## PROVIDED DATA:
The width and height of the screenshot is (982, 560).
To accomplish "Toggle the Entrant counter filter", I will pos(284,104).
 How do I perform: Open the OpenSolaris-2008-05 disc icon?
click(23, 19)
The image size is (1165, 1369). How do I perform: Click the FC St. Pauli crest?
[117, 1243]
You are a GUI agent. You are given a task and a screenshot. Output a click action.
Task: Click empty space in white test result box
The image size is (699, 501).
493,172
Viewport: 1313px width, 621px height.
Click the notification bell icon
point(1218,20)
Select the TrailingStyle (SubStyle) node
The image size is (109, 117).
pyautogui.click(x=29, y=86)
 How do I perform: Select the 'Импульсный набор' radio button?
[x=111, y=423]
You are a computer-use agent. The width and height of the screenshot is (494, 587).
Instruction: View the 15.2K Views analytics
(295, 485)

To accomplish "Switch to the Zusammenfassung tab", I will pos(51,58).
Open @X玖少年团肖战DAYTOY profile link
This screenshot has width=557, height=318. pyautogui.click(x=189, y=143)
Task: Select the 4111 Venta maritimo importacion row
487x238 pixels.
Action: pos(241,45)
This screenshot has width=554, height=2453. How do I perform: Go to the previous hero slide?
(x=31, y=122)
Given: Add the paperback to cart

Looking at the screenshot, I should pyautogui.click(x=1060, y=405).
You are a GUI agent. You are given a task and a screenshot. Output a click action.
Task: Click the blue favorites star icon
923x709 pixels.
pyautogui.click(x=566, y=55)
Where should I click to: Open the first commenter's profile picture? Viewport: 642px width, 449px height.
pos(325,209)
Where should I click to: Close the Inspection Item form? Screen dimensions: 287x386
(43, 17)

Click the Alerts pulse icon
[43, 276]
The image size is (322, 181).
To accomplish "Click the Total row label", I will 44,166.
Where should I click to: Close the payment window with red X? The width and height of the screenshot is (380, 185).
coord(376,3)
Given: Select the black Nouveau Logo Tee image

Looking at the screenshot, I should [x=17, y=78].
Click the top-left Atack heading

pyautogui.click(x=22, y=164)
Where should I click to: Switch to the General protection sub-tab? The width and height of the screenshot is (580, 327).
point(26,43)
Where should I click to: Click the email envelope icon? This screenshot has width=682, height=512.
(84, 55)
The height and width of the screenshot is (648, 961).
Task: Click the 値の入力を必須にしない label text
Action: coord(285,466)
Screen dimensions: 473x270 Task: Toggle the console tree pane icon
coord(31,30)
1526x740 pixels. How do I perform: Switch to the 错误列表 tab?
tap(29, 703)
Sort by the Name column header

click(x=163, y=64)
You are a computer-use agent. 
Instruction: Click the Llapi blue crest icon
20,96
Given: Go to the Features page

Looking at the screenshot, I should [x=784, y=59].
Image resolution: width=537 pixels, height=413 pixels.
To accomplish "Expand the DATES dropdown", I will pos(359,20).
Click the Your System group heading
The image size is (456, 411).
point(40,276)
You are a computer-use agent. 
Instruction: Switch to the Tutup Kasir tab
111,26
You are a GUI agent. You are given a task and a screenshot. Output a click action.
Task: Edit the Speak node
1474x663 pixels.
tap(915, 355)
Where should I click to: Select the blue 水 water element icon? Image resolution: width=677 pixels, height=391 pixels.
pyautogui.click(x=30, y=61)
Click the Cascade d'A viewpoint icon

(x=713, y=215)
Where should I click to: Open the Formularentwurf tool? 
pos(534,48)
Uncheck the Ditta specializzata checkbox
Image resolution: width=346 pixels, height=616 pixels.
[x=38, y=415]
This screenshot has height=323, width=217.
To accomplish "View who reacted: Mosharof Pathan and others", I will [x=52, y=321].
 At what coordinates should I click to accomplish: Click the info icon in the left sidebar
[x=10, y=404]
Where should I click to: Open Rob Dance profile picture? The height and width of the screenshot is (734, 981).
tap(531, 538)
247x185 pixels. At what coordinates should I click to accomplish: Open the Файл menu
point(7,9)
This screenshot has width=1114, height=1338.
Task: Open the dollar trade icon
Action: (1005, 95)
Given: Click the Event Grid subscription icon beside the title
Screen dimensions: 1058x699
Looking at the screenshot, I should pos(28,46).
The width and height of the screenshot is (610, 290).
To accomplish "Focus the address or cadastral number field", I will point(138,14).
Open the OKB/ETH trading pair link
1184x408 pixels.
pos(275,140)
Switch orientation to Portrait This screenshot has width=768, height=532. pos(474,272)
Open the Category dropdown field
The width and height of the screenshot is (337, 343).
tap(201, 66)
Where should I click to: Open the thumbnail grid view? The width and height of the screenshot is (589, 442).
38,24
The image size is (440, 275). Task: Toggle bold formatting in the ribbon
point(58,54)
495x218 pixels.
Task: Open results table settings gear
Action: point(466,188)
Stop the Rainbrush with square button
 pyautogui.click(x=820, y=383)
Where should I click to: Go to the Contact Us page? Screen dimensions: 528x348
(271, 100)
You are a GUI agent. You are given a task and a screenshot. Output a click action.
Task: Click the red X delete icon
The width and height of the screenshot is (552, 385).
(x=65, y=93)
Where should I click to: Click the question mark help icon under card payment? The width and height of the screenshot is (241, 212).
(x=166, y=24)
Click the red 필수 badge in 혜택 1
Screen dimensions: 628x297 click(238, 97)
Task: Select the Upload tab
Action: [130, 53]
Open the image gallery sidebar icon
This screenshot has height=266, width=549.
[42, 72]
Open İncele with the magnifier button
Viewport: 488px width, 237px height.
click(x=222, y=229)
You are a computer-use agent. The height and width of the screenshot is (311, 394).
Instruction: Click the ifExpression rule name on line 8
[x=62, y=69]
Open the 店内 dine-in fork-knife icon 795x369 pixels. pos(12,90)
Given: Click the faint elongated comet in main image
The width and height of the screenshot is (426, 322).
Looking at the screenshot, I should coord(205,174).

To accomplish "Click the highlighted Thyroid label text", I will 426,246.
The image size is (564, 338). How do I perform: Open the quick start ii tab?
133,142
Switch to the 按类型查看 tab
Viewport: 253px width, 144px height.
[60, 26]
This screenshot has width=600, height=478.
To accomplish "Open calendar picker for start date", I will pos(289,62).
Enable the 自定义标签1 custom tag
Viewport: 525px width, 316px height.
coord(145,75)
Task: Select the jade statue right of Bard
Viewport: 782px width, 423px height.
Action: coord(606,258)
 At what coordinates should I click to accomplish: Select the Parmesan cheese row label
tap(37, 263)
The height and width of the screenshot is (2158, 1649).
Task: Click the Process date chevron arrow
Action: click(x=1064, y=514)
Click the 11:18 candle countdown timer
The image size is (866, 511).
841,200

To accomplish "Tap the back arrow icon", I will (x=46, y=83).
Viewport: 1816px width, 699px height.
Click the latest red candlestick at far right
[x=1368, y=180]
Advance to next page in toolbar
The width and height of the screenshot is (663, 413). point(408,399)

## WHAT IS BEING ASKED:
Every record above should be written out exactly.

## REPLY:
The width and height of the screenshot is (982, 560).
To accomplish "Toggle the Entrant counter filter", I will pos(284,104).
 How do I perform: Open the OpenSolaris-2008-05 disc icon?
click(23, 19)
The image size is (1165, 1369). How do I perform: Click the FC St. Pauli crest?
[117, 1243]
You are a GUI agent. You are given a task and a screenshot. Output a click action.
Task: Click empty space in white test result box
The image size is (699, 501).
493,172
Viewport: 1313px width, 621px height.
Click the notification bell icon
point(1218,20)
Select the TrailingStyle (SubStyle) node
The image size is (109, 117).
pyautogui.click(x=29, y=86)
 How do I perform: Select the 'Импульсный набор' radio button?
[x=111, y=423]
You are a computer-use agent. The width and height of the screenshot is (494, 587).
Instruction: View the 15.2K Views analytics
(295, 485)

To accomplish "Switch to the Zusammenfassung tab", I will pos(51,58).
Open @X玖少年团肖战DAYTOY profile link
This screenshot has width=557, height=318. pyautogui.click(x=189, y=143)
Task: Select the 4111 Venta maritimo importacion row
487x238 pixels.
Action: pos(241,45)
This screenshot has width=554, height=2453. How do I perform: Go to the previous hero slide?
(x=31, y=122)
Given: Add the paperback to cart

Looking at the screenshot, I should pyautogui.click(x=1060, y=405).
You are a GUI agent. You are given a task and a screenshot. Output a click action.
Task: Click the blue favorites star icon
923x709 pixels.
pyautogui.click(x=566, y=55)
Where should I click to: Open the first commenter's profile picture? Viewport: 642px width, 449px height.
pos(325,209)
Where should I click to: Close the Inspection Item form? Screen dimensions: 287x386
(43, 17)

Click the Alerts pulse icon
[43, 276]
The image size is (322, 181).
To accomplish "Click the Total row label", I will 44,166.
Where should I click to: Close the payment window with red X? The width and height of the screenshot is (380, 185).
coord(376,3)
Given: Select the black Nouveau Logo Tee image

Looking at the screenshot, I should [x=17, y=78].
Click the top-left Atack heading

pyautogui.click(x=22, y=164)
Where should I click to: Switch to the General protection sub-tab? The width and height of the screenshot is (580, 327).
point(26,43)
Where should I click to: Click the email envelope icon? This screenshot has width=682, height=512.
(84, 55)
The height and width of the screenshot is (648, 961).
Task: Click the 値の入力を必須にしない label text
Action: coord(285,466)
Screen dimensions: 473x270 Task: Toggle the console tree pane icon
coord(31,30)
1526x740 pixels. How do I perform: Switch to the 错误列表 tab?
tap(29, 703)
Sort by the Name column header

click(x=163, y=64)
You are a computer-use agent. 
Instruction: Click the Llapi blue crest icon
20,96
Given: Go to the Features page

Looking at the screenshot, I should [x=784, y=59].
Image resolution: width=537 pixels, height=413 pixels.
To accomplish "Expand the DATES dropdown", I will pos(359,20).
Click the Your System group heading
The image size is (456, 411).
point(40,276)
You are a computer-use agent. 
Instruction: Switch to the Tutup Kasir tab
111,26
You are a GUI agent. You are given a task and a screenshot. Output a click action.
Task: Edit the Speak node
1474x663 pixels.
tap(915, 355)
Where should I click to: Select the blue 水 water element icon? Image resolution: width=677 pixels, height=391 pixels.
pyautogui.click(x=30, y=61)
Click the Cascade d'A viewpoint icon

(x=713, y=215)
Where should I click to: Open the Formularentwurf tool? 
pos(534,48)
Uncheck the Ditta specializzata checkbox
Image resolution: width=346 pixels, height=616 pixels.
[x=38, y=415]
This screenshot has height=323, width=217.
To accomplish "View who reacted: Mosharof Pathan and others", I will [x=52, y=321].
 At what coordinates should I click to accomplish: Click the info icon in the left sidebar
[x=10, y=404]
Where should I click to: Open Rob Dance profile picture? The height and width of the screenshot is (734, 981).
tap(531, 538)
247x185 pixels. At what coordinates should I click to accomplish: Open the Файл menu
point(7,9)
This screenshot has width=1114, height=1338.
Task: Open the dollar trade icon
Action: (1005, 95)
Given: Click the Event Grid subscription icon beside the title
Screen dimensions: 1058x699
Looking at the screenshot, I should pos(28,46).
The width and height of the screenshot is (610, 290).
To accomplish "Focus the address or cadastral number field", I will point(138,14).
Open the OKB/ETH trading pair link
1184x408 pixels.
pos(275,140)
Switch orientation to Portrait This screenshot has width=768, height=532. pos(474,272)
Open the Category dropdown field
The width and height of the screenshot is (337, 343).
tap(201, 66)
Where should I click to: Open the thumbnail grid view? The width and height of the screenshot is (589, 442).
38,24
The image size is (440, 275). Task: Toggle bold formatting in the ribbon
point(58,54)
495x218 pixels.
Task: Open results table settings gear
Action: point(466,188)
Stop the Rainbrush with square button
 pyautogui.click(x=820, y=383)
Where should I click to: Go to the Contact Us page? Screen dimensions: 528x348
(271, 100)
You are a GUI agent. You are given a task and a screenshot. Output a click action.
Task: Click the red X delete icon
The width and height of the screenshot is (552, 385).
(x=65, y=93)
Where should I click to: Click the question mark help icon under card payment? The width and height of the screenshot is (241, 212).
(x=166, y=24)
Click the red 필수 badge in 혜택 1
Screen dimensions: 628x297 click(238, 97)
Task: Select the Upload tab
Action: [130, 53]
Open the image gallery sidebar icon
This screenshot has height=266, width=549.
[42, 72]
Open İncele with the magnifier button
Viewport: 488px width, 237px height.
click(x=222, y=229)
You are a computer-use agent. The height and width of the screenshot is (311, 394).
Instruction: Click the ifExpression rule name on line 8
[x=62, y=69]
Open the 店内 dine-in fork-knife icon 795x369 pixels. pos(12,90)
Given: Click the faint elongated comet in main image
The width and height of the screenshot is (426, 322).
Looking at the screenshot, I should coord(205,174).

To accomplish "Click the highlighted Thyroid label text", I will 426,246.
The image size is (564, 338). How do I perform: Open the quick start ii tab?
133,142
Switch to the 按类型查看 tab
Viewport: 253px width, 144px height.
[60, 26]
This screenshot has width=600, height=478.
To accomplish "Open calendar picker for start date", I will pos(289,62).
Enable the 自定义标签1 custom tag
Viewport: 525px width, 316px height.
coord(145,75)
Task: Select the jade statue right of Bard
Viewport: 782px width, 423px height.
Action: coord(606,258)
 At what coordinates should I click to accomplish: Select the Parmesan cheese row label
tap(37, 263)
The height and width of the screenshot is (2158, 1649).
Task: Click the Process date chevron arrow
Action: click(x=1064, y=514)
Click the 11:18 candle countdown timer
The image size is (866, 511).
841,200

To accomplish "Tap the back arrow icon", I will (x=46, y=83).
Viewport: 1816px width, 699px height.
Click the latest red candlestick at far right
[x=1368, y=180]
Advance to next page in toolbar
The width and height of the screenshot is (663, 413). point(408,399)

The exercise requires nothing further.